Другая проблема возникает из-за распределенной архитектуры Kubernetes, как объясняет Рани Ознат, эксперт по безопасности из Backslash Security: «Даже когда речь идет о коде, слишком много поваров портят бульон. Могут быть отдельные команды для эксплуатации кластеров, управления конвейерами разработки и обеспечения контроля доступа. Если эти команды не общаются последовательно, может возникнуть дефицит управления (Governance)».

По словам Ами Лутвака, технического директора Wiz, в такой установке совместное использование репозиториев кода также может быть проблематичным: «Это может способствовать эффективности, но также несет риски, если общий код будет скомпрометирован. Команды, работающие раздельно, должны выполнять свой код в отдельных кластерах. Это далеко не является общепринятой практикой».

Однако, возможно, самой большой проблемой в плане безопасности Kubernetes является то, что он может мгновенно автоматизировать атаки на цепочку поставок — особенно в связи с раскрытием конфиденциальной информации и ключей. Исследователи безопасности из Aqua Security смогли выявить сотни наборов данных, раскрывающих такие секреты, в ходе своих исследований. Для этого эксперты искали учетные данные через GitHub API, как они подробно описывают в подробной статье в блоге. «Существует явная потребность в инструментах с открытым исходным кодом и сканерах секретов для повышения возможностей обнаружения в отношении закодированных секретов», — заключают эксперты Aqua.

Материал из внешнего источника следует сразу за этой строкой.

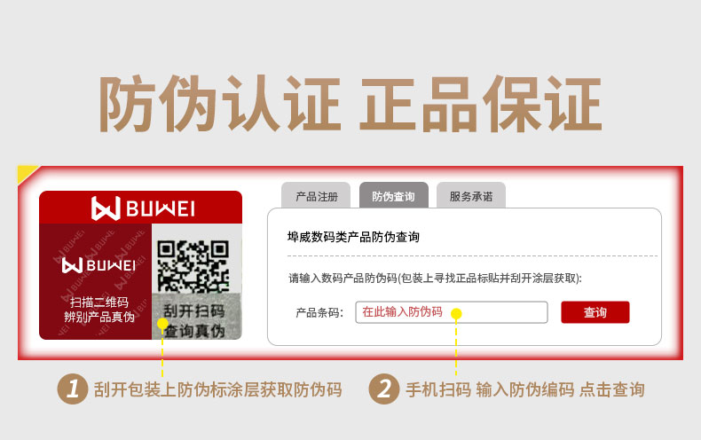
Task: Click the 埠威数码类产品防伪查询 heading
Action: (x=353, y=237)
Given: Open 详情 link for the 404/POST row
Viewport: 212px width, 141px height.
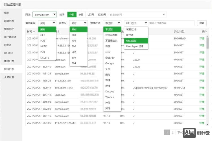Looking at the screenshot, I should [x=202, y=88].
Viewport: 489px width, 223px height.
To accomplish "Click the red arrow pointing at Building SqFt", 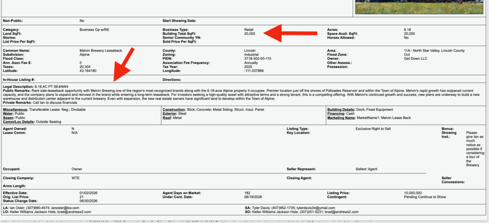I will pyautogui.click(x=290, y=33).
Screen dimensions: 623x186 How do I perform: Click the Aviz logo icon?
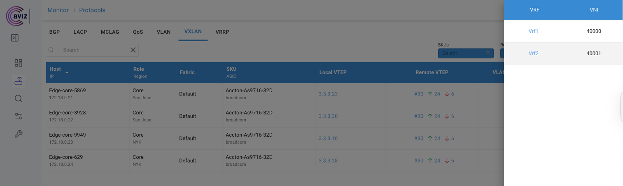coord(16,16)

5 лучших практик против эксплойтов Kubernetes

Эксперты, с которыми мы общались, рекомендуют следующие лучшие практики, чтобы предотвратить компрометацию кластеров Kubernetes:

• всеобъемлющий ролевой контроль доступа, разделяющий сетевые политики и пространства имен пользователей;

• меры безопасности типа «In-Cluster Separation» (разделение внутри кластера);

• управление ключами и секретами (сервисы);

• регулярный аудит кластеров для выявления и устранения ошибок конфигурации;

• соответствующее обучение сотрудников и разработчиков.

«Шпаргалка по безопасности Kubernetes» от OWASP содержит множество других, очень специфических рекомендаций для устойчивой защиты ваших кластеров.